» Source passage

========

Google just dropped Gemini 3.1 Flash TTS, and honestly, this is the most interesting speech model they’ve put out in a while. Not because it’s faster or cheaper (though it is both), but because they finally let you tell the AI exactly how to talk.
What’s actually new here
The headline feature is something they call “audio tags.” You embed natural language commands directly into your text input, and the model adjusts the vocal style, pace, and delivery accordingly. Want the AI to sound excited about something? Just tag it. Need it to slow down for a dramatic pause? You can do that too.
This is a big step up from the old approach where you’d tweak a dozen sliders and still end up with something that sounds like a robot reading a script. The tags are intuitive enough that you can just write “[excitedly]” or “[whisper]” and the model handles the rest.
The numbers game
On the Artificial Analysis TTS leaderboard, which measures blind human preferences, 3.1 Flash TTS scored an Elo of 1,211. That’s higher than I expected for a model that’s also supposed to be cost-effective. Artificial Analysis actually placed it in their “most attractive quadrant” — the sweet spot between quality and cost.
It also supports native multi-speaker dialogue out of the box. So if you’re generating a conversation between two characters, you don’t need to stitch separate audio clips together. The model handles the back-and-forth naturally.
Language support and availability
70+ languages is the claim here. I’ve seen this number before from Google, and it usually holds up reasonably well for major languages. The less common ones tend to be hit or miss, but the core European and Asian languages should be solid.
Right now it’s in preview on:
- Gemini API and Google AI Studio for developers
- Vertex AI for enterprise customers
- Google Vids for Workspace users
The watermarking situation
Every piece of audio generated with this model gets watermarked with SynthID. This is Google’s way of preventing misinformation, and it’s becoming standard practice across their generative AI products. The watermark is inaudible to humans but detectable by their tools. Whether this actually stops bad actors is debatable, but it’s better than nothing.

========

[Dataset entries]

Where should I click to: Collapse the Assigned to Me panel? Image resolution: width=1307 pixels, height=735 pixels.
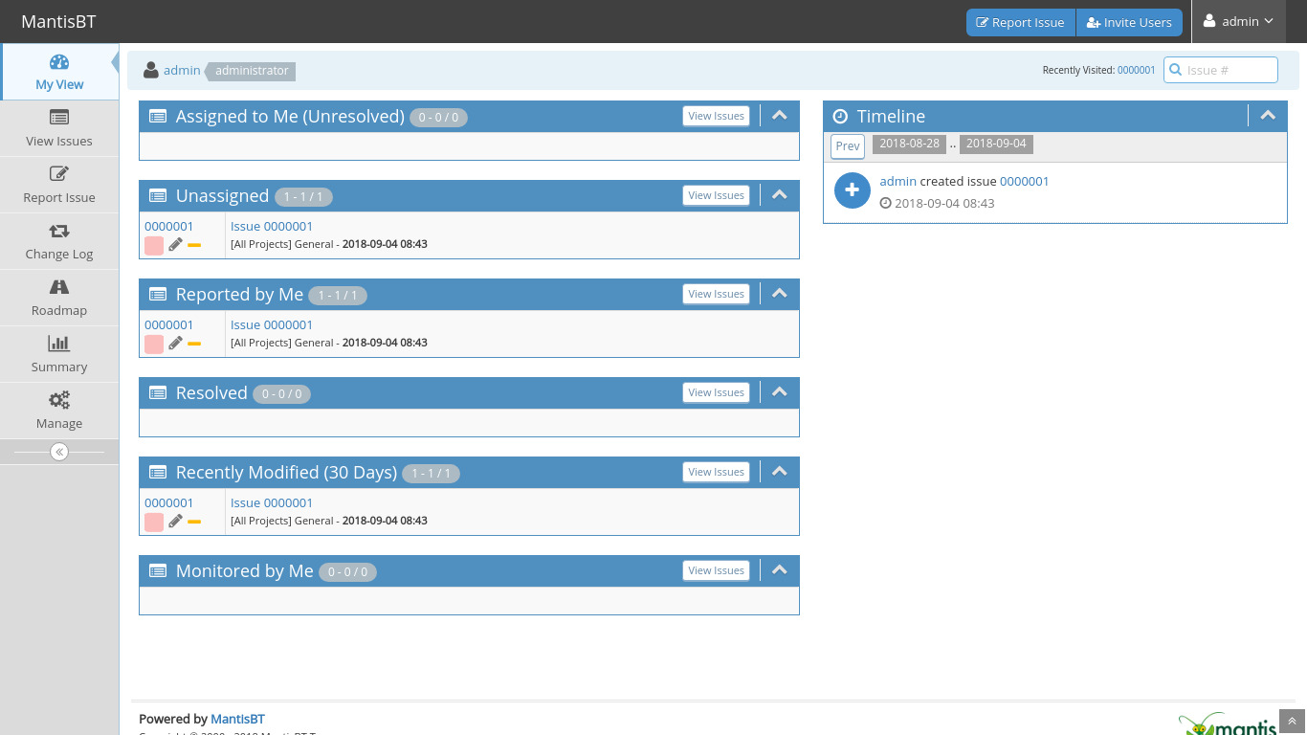[780, 116]
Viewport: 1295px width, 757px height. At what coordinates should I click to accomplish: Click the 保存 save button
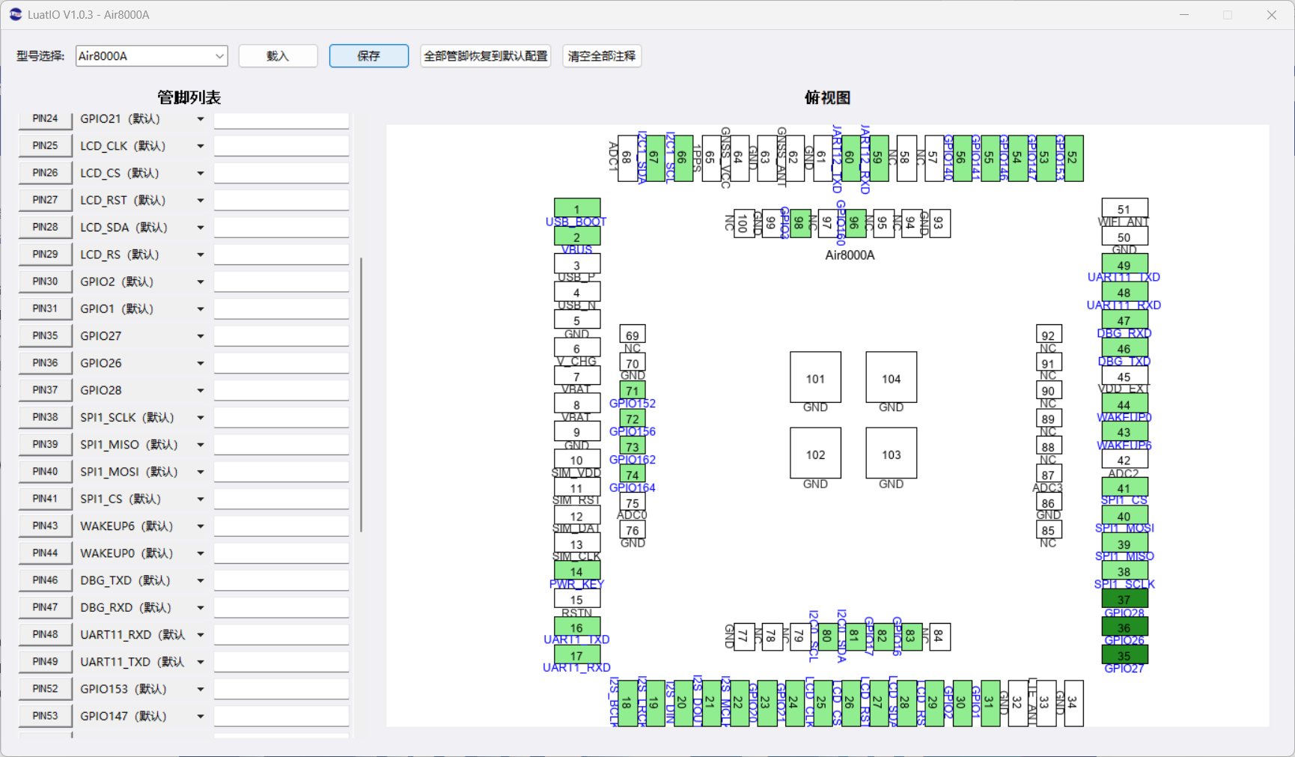click(x=369, y=55)
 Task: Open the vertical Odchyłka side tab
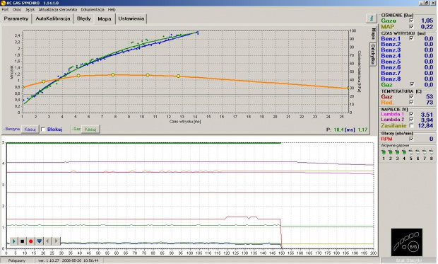(x=372, y=54)
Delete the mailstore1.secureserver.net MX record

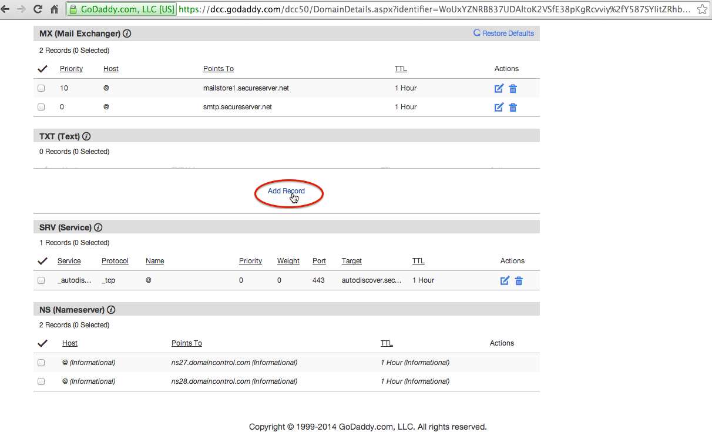pos(513,89)
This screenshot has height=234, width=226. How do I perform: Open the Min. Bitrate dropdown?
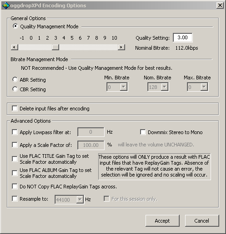[x=124, y=87]
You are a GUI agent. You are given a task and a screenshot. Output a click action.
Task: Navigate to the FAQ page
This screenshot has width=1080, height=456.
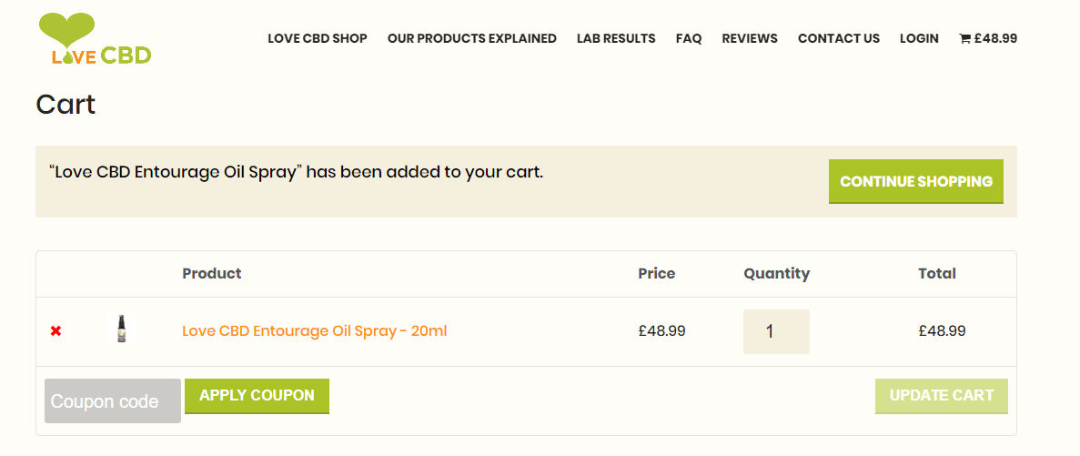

========

» What the exercise asks
In the Gemini 3.1 Flash TTS article above, which products or platforms offer the model in preview?

» Task answer
Gemini API, Google AI Studio, Vertex AI, Google Vids